**APPLY WHAT YOU READ:**
1 – Answer these questions using the interview excerpt about market prices.
(a) What currency were the speakers accused of putting too much emphasis on?
(b) According to the interview excerpt about market prices, what does OPEC exist to do?
(c) How do the speakers characterize the winter of 2022/23?
2 – Please write the next part of the interview excerpt about market prices, picking up after its final sentence.

**TEXT PROVIDED:**
====================

Doomberg: So there are a lot of thumbs on the scale right now, and a lot of it is sort of whispered about, and you don’t want to sound too conspiratorial because, okay, what other prices on your Bloomberg don’t you believe. We, of course, were accused of putting too much emphasis on the relative strength of the Russian Ruble because the constant refrain on Twitter was what can you do with a Ruble? It’s only because he has capital controls in place, and our counter to that there are 4 billion people still transacting with Russia and the number you see on the screen is real. We just take the mortgage back securities market, of course, the fed interfered in that market, but it doesn’t mean that when I went to the bank and got a mortgage, that I got a different price, because, well, this’s just correct for what the fed is doing. Prices is just a price, the numbers on the screen are real.
Doomberg: If the governments can intervene in the natural gas or oil markets and bring the price down, more power to them. And, of course, this is what OPEC is designed to do in the other way like OPEC exists to manipulate the price of oil. Prices are manipulated, and governments interfere, but the price on the screen is the price somebody’s paying, and it’s a clearing price somewhere. We just tend to believe it’s to give into the temptation of only believing the prices that fit with your narrative means you won’t capture the narrative shifts when they happen.
Doomberg: We have characterized the winter of 2022/23 as the greatest geopolitical event to resolve in the next few months. I would confess that we are surprised by the speed at which resolution is being imposed by the markets here; markets, of course, are forward indicating, so we shouldn’t have been so surprised. We view the resolution of this event in the same way that a physicist might view a singularity. In a singularity, the laws of physics breakdown, which means it is fruitless to try to predict what happens on the other side of that singularity because it’s unknowable. The big bang theory is predicated on such a singularity, and famous physicists like to say it doesn’t matter what happened before the big bang because it was a singularity, and we think there’s an economic singularity on the horizon.

====================

**DATA EXTRACT:**
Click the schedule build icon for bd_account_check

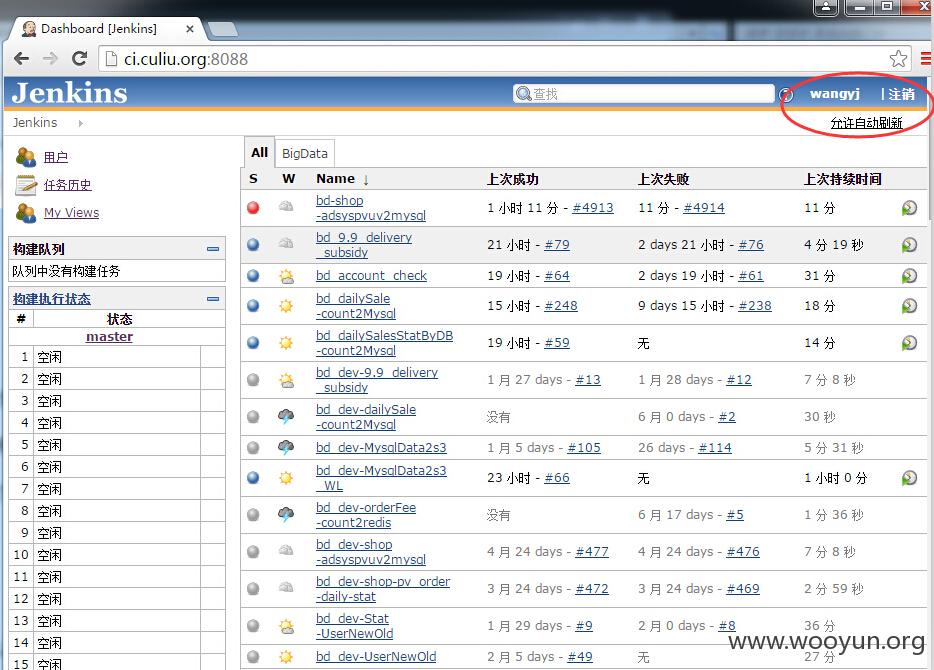[909, 276]
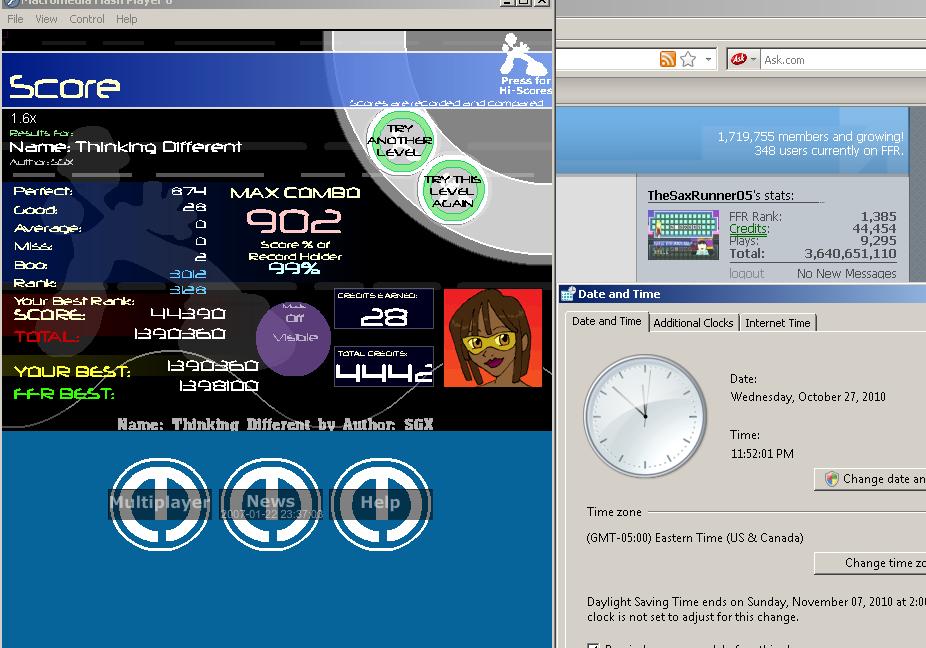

====================

**ANSWERS TO THE EXERCISE:**
1 –
(a) The Russian Ruble.
(b) To manipulate the price of oil.
(c) As the greatest geopolitical event to resolve in the next few months.

2 –
Doomberg: The range of potential outcomes is so chaotic that it is fruitless to try to model it. We spend most of our time reading real-time data to see where things are going in the near term because, like the weather, you can predict 3, 4, or 5 days ahead; a week ahead is a bit sketchy. And after two weeks, just forget about it. We think we’re in the same type of scenario right now with Europe; you could imagine things like an overthrow of the German government, as crazy as that might sound. You could imagine things as crazy as mass starvation in Western countries because of a cold snap, like pray for a warm winter. And if your strategy is to pray, you’ve lost, no offense to the religious amongst your listeners, but it’s truly a singularity.
Doomberg: I don’t know that you can look past this December and speak with any kind of authority about what’s going to happen? What will things look like in the spring or winter or two years after that? Other than to say, perhaps, we will learn our lesson and reacquaint ourselves with physics over platitudes, but it’s not clear to me that whoever replaces this crop of leaders would be any better. I don’t think you could see through a singularity with any intelligence. And so it’s best just to admit that you can’t and observe the short term with keen interest.